> mike
>
> --------------------
> David ---
> Picking on just one thread from your multiplex comments in the context of
> the discussion on printing presses and digital computer
> ​technologies, i would like to thank you for juxtaposing these​ two
> paragraphs, one from LSV on crises in development, the other
> from Leontiev. I have made a separate header because I am not agile or
> learned enough to keep track of both at the same time,
> the ontogenetic level of analysis is plenty enough for me to try to think
> systematically about in a single message..
>
> \Vygotsky, (could you give pages in current English version so we enter the
> relevant portion of the text?):
>
> These ages (i.e. stable ages--DK) and this type of child development have
> been studied more completely than ages characterized by a different course
> of child development (i.e.the crisis--DK). These latter were discovered by
> empirical paths, one by one, in a haphazard manner, and many have still not
> been shown by the majority of investigators in systems and are not included
> in the general periodization of child development. Many authors have even
> doubted the evidence of the inner necessity of their existence. Many are
> inclined to take them more as “maladies” of development, as deviations of
> the process fromthe normal path, than as internally necessary periods of
> child development. Almost none of the bourgeois investigators have realized
> their theoretical signfiicance, and the attempt in our book at their
> systematization, at their theoretical interpretation, and at their
> inclusion in the general scheme of child development for this reason should
> be seen as perhaps the first attempt of this kind."

MATERIAL SUPPLIED —

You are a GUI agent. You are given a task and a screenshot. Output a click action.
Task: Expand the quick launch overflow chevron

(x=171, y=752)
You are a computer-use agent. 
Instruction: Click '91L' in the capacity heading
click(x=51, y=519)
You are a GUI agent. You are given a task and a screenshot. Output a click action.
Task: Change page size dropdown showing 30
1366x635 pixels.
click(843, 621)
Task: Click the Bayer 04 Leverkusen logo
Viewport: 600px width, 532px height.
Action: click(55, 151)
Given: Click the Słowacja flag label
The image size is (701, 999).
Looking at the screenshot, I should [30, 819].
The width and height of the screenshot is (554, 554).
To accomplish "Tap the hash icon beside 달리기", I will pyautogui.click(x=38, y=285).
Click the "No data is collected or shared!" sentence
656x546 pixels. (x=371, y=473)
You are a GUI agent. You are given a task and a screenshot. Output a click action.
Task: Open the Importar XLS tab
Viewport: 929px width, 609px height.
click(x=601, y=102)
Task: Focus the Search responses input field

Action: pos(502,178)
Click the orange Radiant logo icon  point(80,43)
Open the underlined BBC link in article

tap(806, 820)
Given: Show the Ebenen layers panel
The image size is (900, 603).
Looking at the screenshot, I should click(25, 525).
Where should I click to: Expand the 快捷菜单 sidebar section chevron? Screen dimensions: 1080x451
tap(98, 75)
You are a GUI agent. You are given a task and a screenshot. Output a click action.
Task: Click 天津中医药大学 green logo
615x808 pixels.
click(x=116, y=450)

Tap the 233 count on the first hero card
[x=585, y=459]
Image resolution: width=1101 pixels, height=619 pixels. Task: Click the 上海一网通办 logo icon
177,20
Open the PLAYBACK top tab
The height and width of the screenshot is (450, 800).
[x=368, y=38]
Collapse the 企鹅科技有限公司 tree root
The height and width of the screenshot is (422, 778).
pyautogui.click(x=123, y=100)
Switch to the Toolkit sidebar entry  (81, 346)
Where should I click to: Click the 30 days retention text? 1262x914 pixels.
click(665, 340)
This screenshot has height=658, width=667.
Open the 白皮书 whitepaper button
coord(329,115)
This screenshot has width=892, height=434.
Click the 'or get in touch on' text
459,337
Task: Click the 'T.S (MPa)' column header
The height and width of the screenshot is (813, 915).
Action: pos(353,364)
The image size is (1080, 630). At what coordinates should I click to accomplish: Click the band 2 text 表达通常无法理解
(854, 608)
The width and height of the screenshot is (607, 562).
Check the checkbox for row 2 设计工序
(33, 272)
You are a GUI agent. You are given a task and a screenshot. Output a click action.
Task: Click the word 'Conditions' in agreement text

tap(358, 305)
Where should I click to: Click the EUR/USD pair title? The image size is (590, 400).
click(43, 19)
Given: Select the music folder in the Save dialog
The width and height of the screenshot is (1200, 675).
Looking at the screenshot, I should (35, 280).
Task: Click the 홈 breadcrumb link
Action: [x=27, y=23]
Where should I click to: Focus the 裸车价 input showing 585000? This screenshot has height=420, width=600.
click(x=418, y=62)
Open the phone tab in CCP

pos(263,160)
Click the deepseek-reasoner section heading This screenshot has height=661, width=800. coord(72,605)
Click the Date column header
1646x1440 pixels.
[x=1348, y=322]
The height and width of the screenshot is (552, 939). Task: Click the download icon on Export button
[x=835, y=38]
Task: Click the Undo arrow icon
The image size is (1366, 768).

WORK ORDER — Continue the mailing-list message about Vygotsky's account of crises in child development, starting after its last sentence.

RESPONSE BOX —
>
> Compare:
>
>   “These crises—the three year old crisis, the seven year old crisis, the
> adolescent crisis, the youth crisis—are always associated with a change of
> stage. They indicate in clear, obvious form that these changes, these
> transitions from one stage to another have an inner necessity of their
> own. The existence of development of crises has long been known and their
> ‘classic’ interpretation is that they are caused by the child’s maturing
> inner characteristics and the contradictions that arise on that soil
> between it andthe environment. From the standpoint of that interpretation
> the crises are, of course, inevitable, because these contradictions are
> inevitable in any conditions. There is nothing more false, however, in the
> theory of the development of the child’s psyche than this idea. In fact,
> crises are not at all inevitable accomplishments of psychic development. It
> is not the crises which are inevitable, but the turning points or breaks,
> the qualitative shifts in development. T*he crisis, on the contrary, is*
>
>
>
> *evidence that a turning point or shift has not been made in time.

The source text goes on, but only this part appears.